Lisps (and later, Smalltalks) were also where a lot of the early research on "Object Orientation" came from. I don't much care about OOP from a philosophical perspective, but technologically it represents an early sort of grappling with The Expression Problem. At least initially -- well before it was named and studied -- this was the problem of adding new data types to an existing system without having to rewrite all your procedures to handle them. Later, as OOP matured, it became clear that the problem was symmetric and that (single-dispatch) OOP hadn't solved the opposite side of the problem: one could add new types easily; but adding new procedures caused you to have to change all your types. Therefore in the general formulation of the expression problem, each axis of extension -- types or procedures -- is treated as equally desirable. Sometimes you want to extend one, sometimes the other. Languages ought to support either, without causing you to rewrite too much code. Check these slides out if it's still not clear what I'm talking about here, it's a bit subtle.


I said above that OOP in its simplest "single-dispatch" form doesn't solve the expression problem terribly well: it solves about half of it. But in an other, more general form that emerged around the middle of OOP's initial hype phase, a special sort of OOP does much better. This form is called "multimethods" or "multiple dispatch". I will not say that multimethods "solve" the expression problem, because I think there are are always going to be corner cases. But they do a surprisingly good job. The rest of this post will look at them in terms of the historical space of Lisps, our willingness to pay for certain language technology, Dylan, and finally (finally!) Julia.





Multimethods are subtle enough as a programming concept that I won't do a good job explaining them here in detail. The linked page above is helpful, as are links from it, as will be a page I'm going to link to down below about Julia. Suffice to say: they let you add data types and procedures to an existing program, without bias to one or the other, with relatively similar amounts of (programmer) work, and that work is linear with the amount you add, not the existing system size. So they're great, a great language feature. They were introduced most convincingly in the Common Lisp Object System (CLOS) in the late 1980s, unfortunately right around the time at which the final gasps of the Lisp AI market in the second AI winter. The idea was, at any rate, probably overengineering at the time and certainly considered (like many Lisp features) too expensive in terms of CPU cycles spent to warrant its use.

Many of Lisp's failures in the market ultimately come down to this sort of thing: the "Goldilocks" perspective on languages involves a willingness to trade some CPU and memory for features that improve programmer comfort, interactivity, safety, reflection, debugging simplicity and so forth. During much of Lisp's life, too few people were willing to pay those costs: it was too often seen as "too slow to be worth it". Its defenders, naturally, disagree.

[Data entries]
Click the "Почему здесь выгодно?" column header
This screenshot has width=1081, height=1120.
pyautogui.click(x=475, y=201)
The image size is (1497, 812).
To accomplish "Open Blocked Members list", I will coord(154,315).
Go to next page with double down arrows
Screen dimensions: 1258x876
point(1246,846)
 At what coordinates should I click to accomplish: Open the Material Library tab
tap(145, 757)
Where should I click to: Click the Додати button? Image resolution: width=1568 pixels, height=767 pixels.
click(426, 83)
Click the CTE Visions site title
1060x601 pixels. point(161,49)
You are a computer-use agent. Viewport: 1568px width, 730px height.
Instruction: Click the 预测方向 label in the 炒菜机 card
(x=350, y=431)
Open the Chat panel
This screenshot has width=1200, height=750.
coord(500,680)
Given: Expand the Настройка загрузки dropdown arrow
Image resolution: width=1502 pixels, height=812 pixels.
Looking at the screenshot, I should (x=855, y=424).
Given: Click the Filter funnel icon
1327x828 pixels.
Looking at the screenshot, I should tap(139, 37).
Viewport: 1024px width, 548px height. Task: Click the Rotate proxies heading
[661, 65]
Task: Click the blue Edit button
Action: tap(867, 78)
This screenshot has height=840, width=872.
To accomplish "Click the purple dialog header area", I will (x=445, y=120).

Problem set -
- a) Answer these three questions from the passage on multimethods, one line each:
(i) What two names does it give for the more general form of OOP that handles the expression problem better?
(ii) In what system, and in what decade, were multimethods introduced most convincingly?
(iii) During much of Lisp's life, how was it too often seen?
- b) Summarize the passage on multimethods in two sentences.

The answers -
- a)
(i) "Multimethods" or "multiple dispatch."
(ii) The Common Lisp Object System (CLOS), in the late 1980s.
(iii) As "too slow to be worth it."

- b) Single-dispatch OOP solves only about half of the expression problem: new types are easy to add, but new procedures force changes to every type. Multimethods, introduced most convincingly in CLOS in the late 1980s, handle both kinds of extension with work proportional to what is added, yet they were considered too expensive in CPU cycles, a cost concern behind many of Lisp's failures in the market.